- Directed by: Arthur Rosson
- Screenplay by: Arthur Rosson
- Produced by: Hoot Gibson
- Starring: Hoot Gibson Buddy Hunter Milton Brown Fred Burns Jim Corey Francis Ford
- Cinematography: Harry Neumann
- Edited by: Gilmore Walker
- Production company: Universal Pictures
- Distributed by: Universal Pictures
- Release date: February 8, 1930;
- Running time: 66 minutes
- Country: United States
- Language: English

= The Mounted Stranger =

1930 film

The Mounted Stranger is a 1930 American pre-Code Western film.

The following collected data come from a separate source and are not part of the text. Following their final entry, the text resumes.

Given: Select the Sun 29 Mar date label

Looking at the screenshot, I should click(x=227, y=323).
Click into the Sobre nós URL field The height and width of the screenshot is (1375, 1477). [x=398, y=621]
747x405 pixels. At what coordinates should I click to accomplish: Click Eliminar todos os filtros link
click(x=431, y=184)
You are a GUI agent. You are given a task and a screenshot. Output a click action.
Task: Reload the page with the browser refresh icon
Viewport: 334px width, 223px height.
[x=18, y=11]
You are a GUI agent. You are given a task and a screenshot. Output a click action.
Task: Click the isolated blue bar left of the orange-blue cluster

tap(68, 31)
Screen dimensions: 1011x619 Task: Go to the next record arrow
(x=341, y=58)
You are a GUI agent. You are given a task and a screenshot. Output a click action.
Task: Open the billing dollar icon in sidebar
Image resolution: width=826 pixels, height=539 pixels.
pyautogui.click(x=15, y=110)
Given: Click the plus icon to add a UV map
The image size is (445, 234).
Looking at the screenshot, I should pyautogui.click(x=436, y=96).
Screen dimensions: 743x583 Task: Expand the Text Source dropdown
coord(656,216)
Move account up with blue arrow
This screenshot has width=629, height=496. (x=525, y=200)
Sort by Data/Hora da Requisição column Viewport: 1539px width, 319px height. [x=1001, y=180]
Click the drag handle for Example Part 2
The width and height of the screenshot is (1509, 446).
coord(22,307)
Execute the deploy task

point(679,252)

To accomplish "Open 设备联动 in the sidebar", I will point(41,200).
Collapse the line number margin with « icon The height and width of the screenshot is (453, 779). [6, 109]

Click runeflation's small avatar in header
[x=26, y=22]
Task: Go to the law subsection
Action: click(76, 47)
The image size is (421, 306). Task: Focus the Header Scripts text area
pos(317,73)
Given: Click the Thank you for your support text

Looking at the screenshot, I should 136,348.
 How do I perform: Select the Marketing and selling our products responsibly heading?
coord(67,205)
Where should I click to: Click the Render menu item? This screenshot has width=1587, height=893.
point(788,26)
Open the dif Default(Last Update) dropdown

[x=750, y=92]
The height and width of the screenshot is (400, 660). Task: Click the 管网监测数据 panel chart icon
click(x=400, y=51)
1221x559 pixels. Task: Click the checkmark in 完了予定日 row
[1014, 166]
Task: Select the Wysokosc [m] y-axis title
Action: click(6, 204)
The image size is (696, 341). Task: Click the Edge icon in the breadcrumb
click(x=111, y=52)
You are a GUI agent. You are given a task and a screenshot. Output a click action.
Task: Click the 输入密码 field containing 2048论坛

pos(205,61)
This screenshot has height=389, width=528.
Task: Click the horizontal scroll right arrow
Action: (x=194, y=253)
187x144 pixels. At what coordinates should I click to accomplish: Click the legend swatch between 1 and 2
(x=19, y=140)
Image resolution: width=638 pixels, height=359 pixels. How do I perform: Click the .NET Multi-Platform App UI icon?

It was a remake of The Ridin' Kid from Powder River (1924), which was an adaptation of Henry Herbert Knibbs' novel of the same name.

== Plot ==
Pete Ainslee locates Steve Gary, who killed Ainslee's father when Ainslee was a child and a witness to the murder. The adult Ainslee wounds Gary in a gunfight, but he becomes the hunted one after Gary recovers.

==Cast==
- Hoot Gibson as Pete Ainslee aka The Ridin' Kid
- Buddy Hunter as Pete as a boy
- Milton Brown as 'Pop' Ainslee
- Fred Burns as Steve Gary
- Jim Corey as 'White-Eye'
- Francis Ford as 'Spider' Coy
- Walter Patterson as Spider's lookout
- Francelia Billington as Mrs. Coy
- Louise Lorraine as Bonita Coy

== Production ==
The Mounted Stranger was written and directed by Arthur Rosson. It was released on February 8, 1930, by Universal Pictures. Harry Neumann was the cinematographer, and Gibson was the producer. Henry H. Knibbs was the author, and Gilmore Walker was the editor. The film's sets were designed by art director David S. Garber.